Although the book’s title might sound like a brief for libertarianism, Blitz quickly sets the reader straight. It is not that he opts for “big government conservatism,” but rather that he recognizes that liberty is valuable not so much for its own sake as for the sake of something larger, namely, human excellence or human flourishing. And he understands that liberty is sustained—if it is sustained at all—by virtues that themselves must be transmitted by healthy institutions of civil society, beginning with the marriage-based family and communities of religious faith.

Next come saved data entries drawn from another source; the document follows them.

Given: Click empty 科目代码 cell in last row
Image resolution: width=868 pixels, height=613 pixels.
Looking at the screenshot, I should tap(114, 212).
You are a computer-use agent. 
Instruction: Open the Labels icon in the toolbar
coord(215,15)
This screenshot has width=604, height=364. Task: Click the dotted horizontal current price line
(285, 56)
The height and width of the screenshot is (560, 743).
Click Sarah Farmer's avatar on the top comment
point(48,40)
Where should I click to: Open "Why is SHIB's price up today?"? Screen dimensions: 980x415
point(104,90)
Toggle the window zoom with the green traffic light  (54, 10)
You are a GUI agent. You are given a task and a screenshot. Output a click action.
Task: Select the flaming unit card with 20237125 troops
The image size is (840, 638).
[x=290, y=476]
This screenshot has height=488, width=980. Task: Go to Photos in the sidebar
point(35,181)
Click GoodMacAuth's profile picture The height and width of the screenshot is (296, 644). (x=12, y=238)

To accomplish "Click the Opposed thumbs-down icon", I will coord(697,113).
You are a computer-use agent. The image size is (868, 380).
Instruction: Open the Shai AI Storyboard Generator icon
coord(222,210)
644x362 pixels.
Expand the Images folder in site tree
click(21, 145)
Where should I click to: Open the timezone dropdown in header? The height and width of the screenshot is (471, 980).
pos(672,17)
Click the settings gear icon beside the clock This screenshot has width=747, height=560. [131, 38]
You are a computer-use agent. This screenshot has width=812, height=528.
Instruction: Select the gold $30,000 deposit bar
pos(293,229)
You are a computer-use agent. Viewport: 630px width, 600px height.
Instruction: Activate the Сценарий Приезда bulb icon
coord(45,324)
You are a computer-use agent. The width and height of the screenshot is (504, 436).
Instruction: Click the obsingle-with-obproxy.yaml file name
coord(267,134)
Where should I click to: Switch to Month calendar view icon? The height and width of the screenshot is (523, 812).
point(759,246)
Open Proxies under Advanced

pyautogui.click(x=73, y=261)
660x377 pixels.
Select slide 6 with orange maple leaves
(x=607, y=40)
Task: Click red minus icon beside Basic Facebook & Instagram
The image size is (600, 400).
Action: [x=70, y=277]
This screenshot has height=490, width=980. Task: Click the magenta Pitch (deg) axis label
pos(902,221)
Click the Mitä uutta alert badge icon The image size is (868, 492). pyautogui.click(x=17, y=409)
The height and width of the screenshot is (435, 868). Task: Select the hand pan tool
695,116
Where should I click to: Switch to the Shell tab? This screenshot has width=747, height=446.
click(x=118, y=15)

And so Conserving Liberty is divided into four chapters: (1) “Conserving Natural Rights”; (2) “Conserving Virtue”; (3) “Conserving Excellence”; and (4) “Conserving Self-Government.” When we understand conservatism as conserving these ends, in part because—but not merely because—they serve and support liberty, we begin to see how and why conservatism today, far more than liberalism, stands not only for liberty, but also for “good character, strong families, the worth of religion, economic growth, limited government, and vigorous national defense.”
As Blitz observes, there is no reason in principle why contemporary liberalism could not prize the same purposes, but today’s liberals have chosen a different path. Thus, the division between conservatives and liberals has become a contest of worldviews, of principles; it is no longer—if it ever was—merely a difference about the best means for achieving agreed upon ends.
* * *
Even those like me who have long admired Mark Blitz’s scholarship will marvel, as I do, at his achievement in Conserving Liberty. How on earth did he manage to pack such an enormous amount of moral and political wisdom into a mere 132 pages? The book explains and brilliantly defends the full-blooded conservatism that contemporary adherents (and their liberal critics) associate with Ronald Reagan—a conservatism that is robust in its faith in limited government, the rule of law, the market economy, traditional moral virtues, flourishing institutions of civil society, a strong national defense, and the right of people to govern themselves by the principles and institutions of constitutional democracy (or what the founders and Lincoln referred to as “republican government”).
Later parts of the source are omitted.